Pandemi Covid-19 memang berpengaruh kepada perubahan di semua aspek termasuk pendidikan. Sekolah daring (dalam jaringan) alias online, kini menjadi bagian keseharian kegiatan belajar di era pandemi. Menteri Pendidikan dan Kebudayaan, Nadiem Makarim, punya alasannya. Menurut Nadiem, konsep sekolah daringlah satu-satunya solusi yang bisa diupayakan bagi sistem pendidikan di era pandemi, atau anak didik malah tidak belajar sama sekali.

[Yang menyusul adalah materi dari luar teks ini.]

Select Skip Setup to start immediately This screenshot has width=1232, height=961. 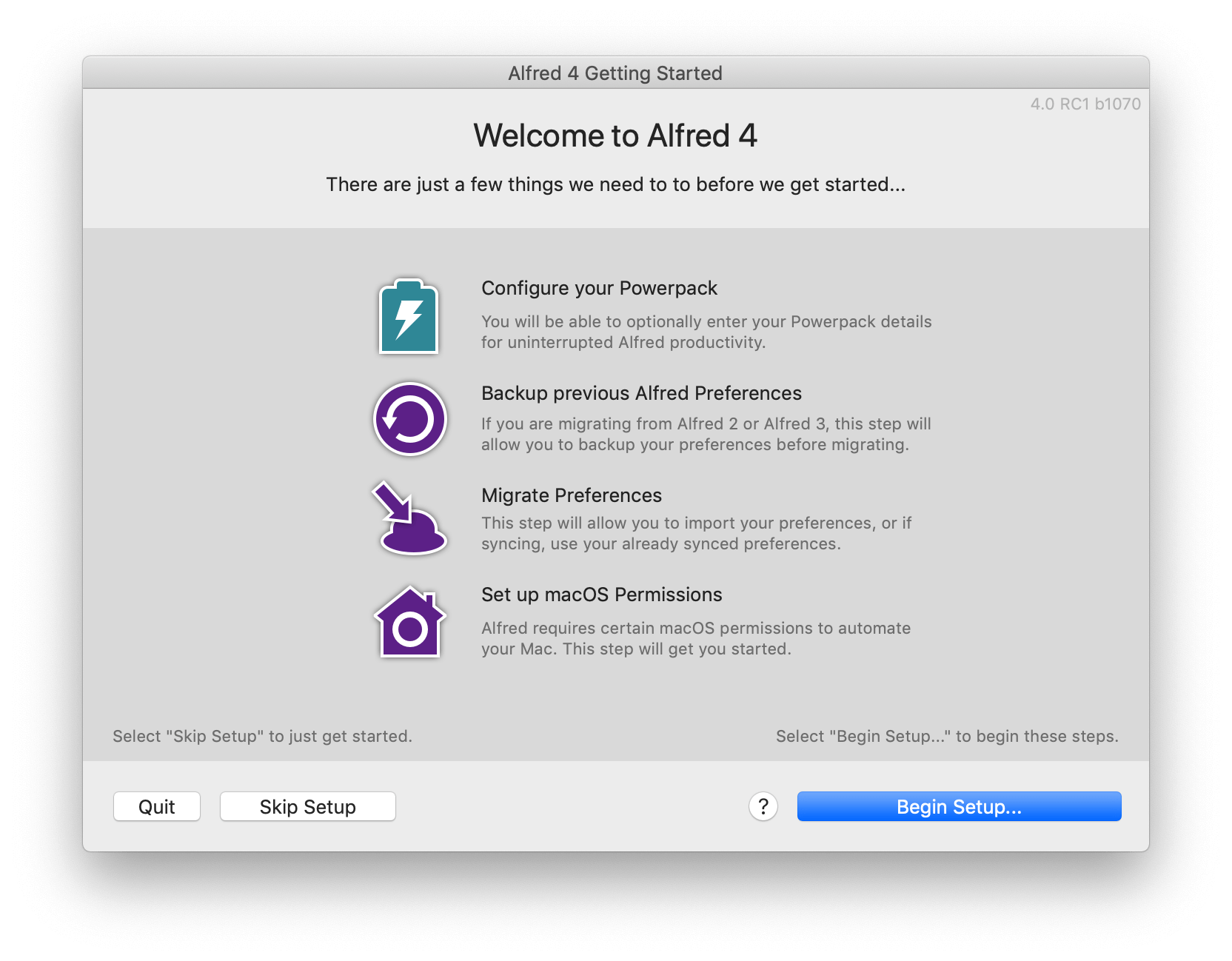click(307, 806)
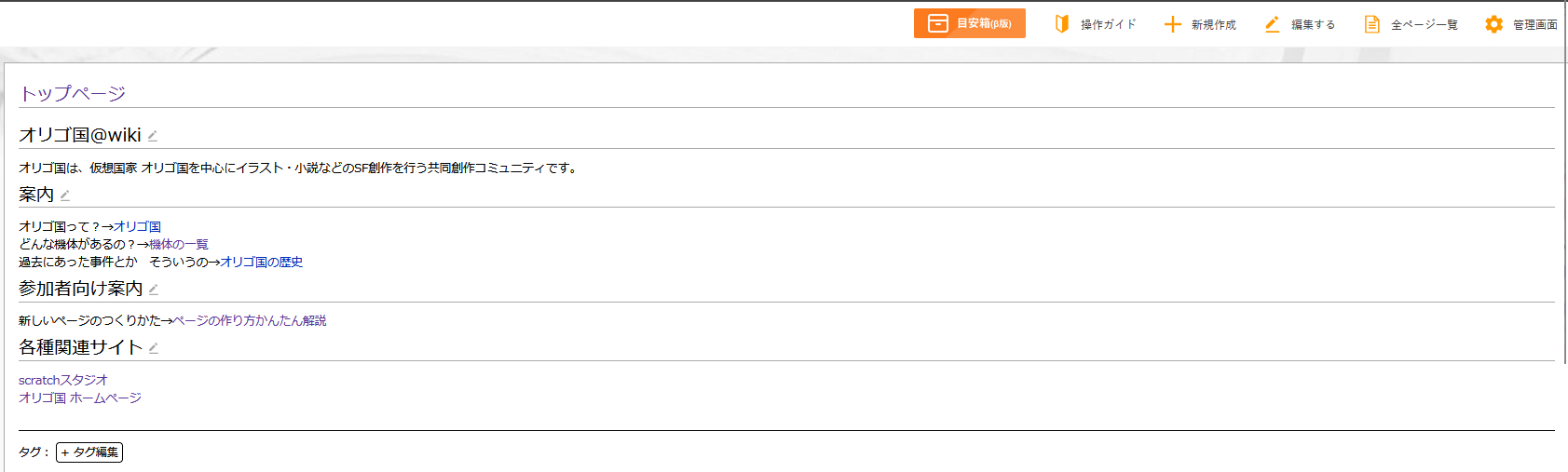1568x472 pixels.
Task: Edit the オリゴ国@wiki section via pencil icon
Action: [x=153, y=136]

Sebagai solusi primer, alasan Nadiem memang logis. Namun, untuk solusi sekunder, sekolah daring yang ditawarkan kementeriannya belum cukup mampu mengatasi problem sistemis sekolah daring ini. Dana Bantuan Operasional Sekolah (BOS) yang ia gadang-gadang dapat menyuplai kesulitan ekonomi anak didik, nyatanya masih bertepuk sebelah tangan. Faktanya, sekolah daring tak hanya butuh pulsa dan kuota data, tapi juga perangkat lain, yakni gawai (gadget) -entah itu ponsel pintar (smartphone) ataupun komputer jinjing (netbook)-. Tentu saja perangkat tersebut tak mungkin disediakan melalui dana BOS.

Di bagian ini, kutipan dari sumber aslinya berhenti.